Step 3, produce your own energy, if you have your own energy generation, you don’t need to pay grid prices, and profit is much better.
Disclaimer, I am not an expert in this at all, but this is how I imagine it could make sense.
First of all grid scale batteries are 10x cheaper then you think they are at $300/kWh. Then they are competing with peaking gas power plants. those are inefficent, but can start up and shut down quickly. However the cost of those is at about $151–198/MWh. per kWh.. So you need 2000 charge cycles to break even. Batteries also last a lot longer then that up to 10,000 cycles under optimal conditions.
2000 cycles isn’t the full lifespan, it’s the lifespan to 80% capacity. At least that’s how I’ve seen it rated.
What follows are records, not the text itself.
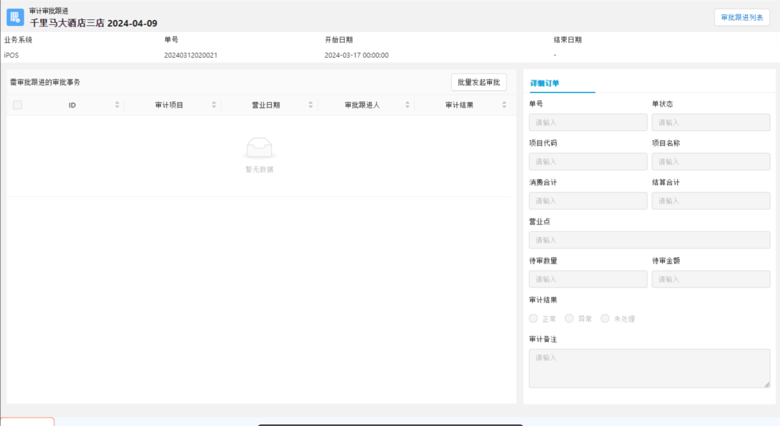
Task: Sort by 审计结果 column arrows
Action: [x=504, y=105]
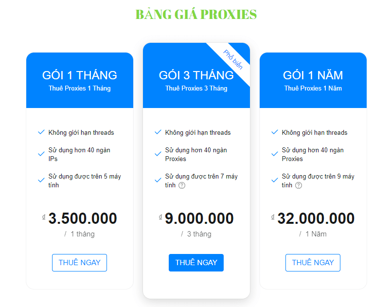Click the 9.000.000 price
The height and width of the screenshot is (307, 390).
coord(199,218)
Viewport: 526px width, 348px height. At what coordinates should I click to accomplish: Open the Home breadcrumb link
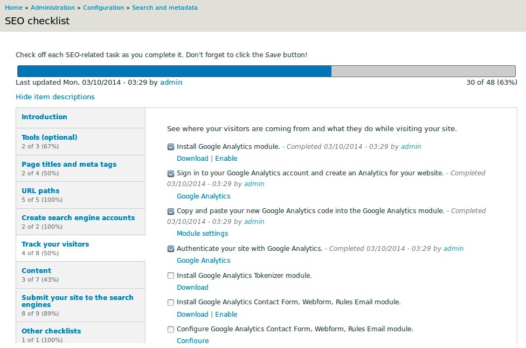(13, 8)
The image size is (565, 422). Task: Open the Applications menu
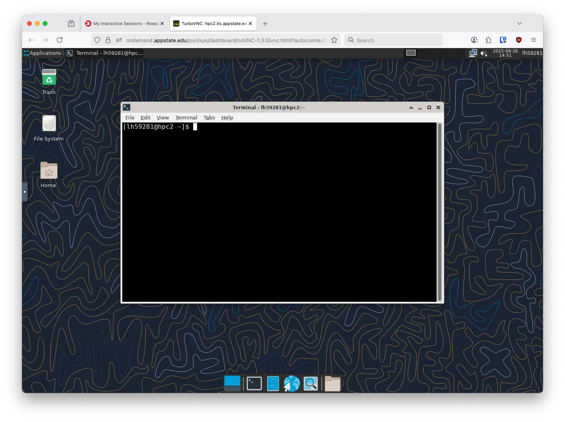click(42, 53)
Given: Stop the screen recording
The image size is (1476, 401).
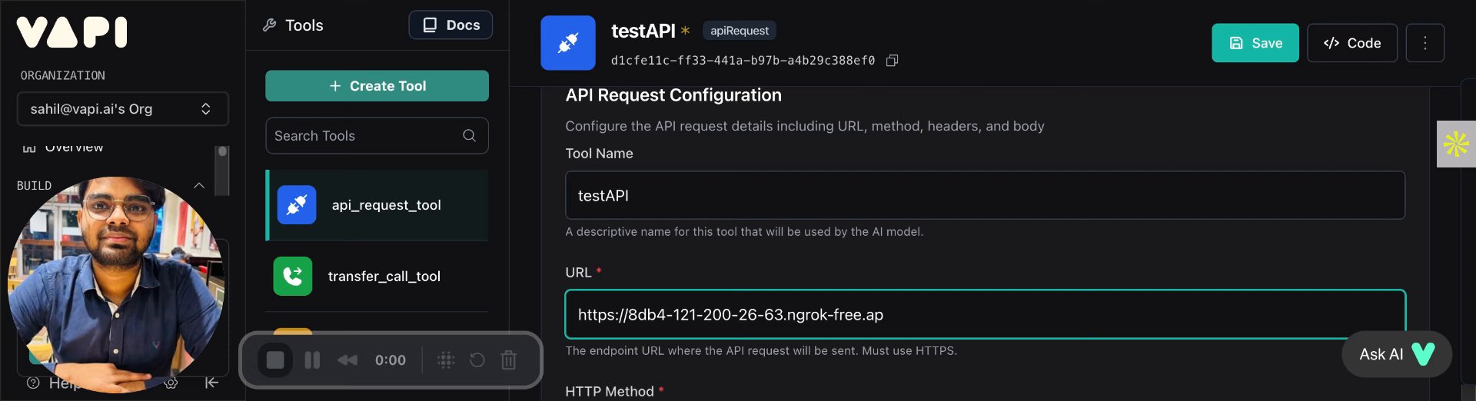Looking at the screenshot, I should point(275,360).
Also I think the battery backup is more on the grid scale. California for instance has a couple dozen gwh of grid battery storage
This article doesn’t really say, but gas power plants are frequently used for peak demand because you can easily throttle them to meet fluctuating demand (and generated power that is not used is wasted). So, even though we’re comparing energy production (gas) with energy storage (batteries) it does make some sense because the batteries can probably replace the need for peaking plants eventually. If we can smooth out the demand cycle with storage for power generated during off-peak hours it would make the power grid much easier to manage.
They also can take power out of the system quickly, which is extremely usefull for balancing a grid.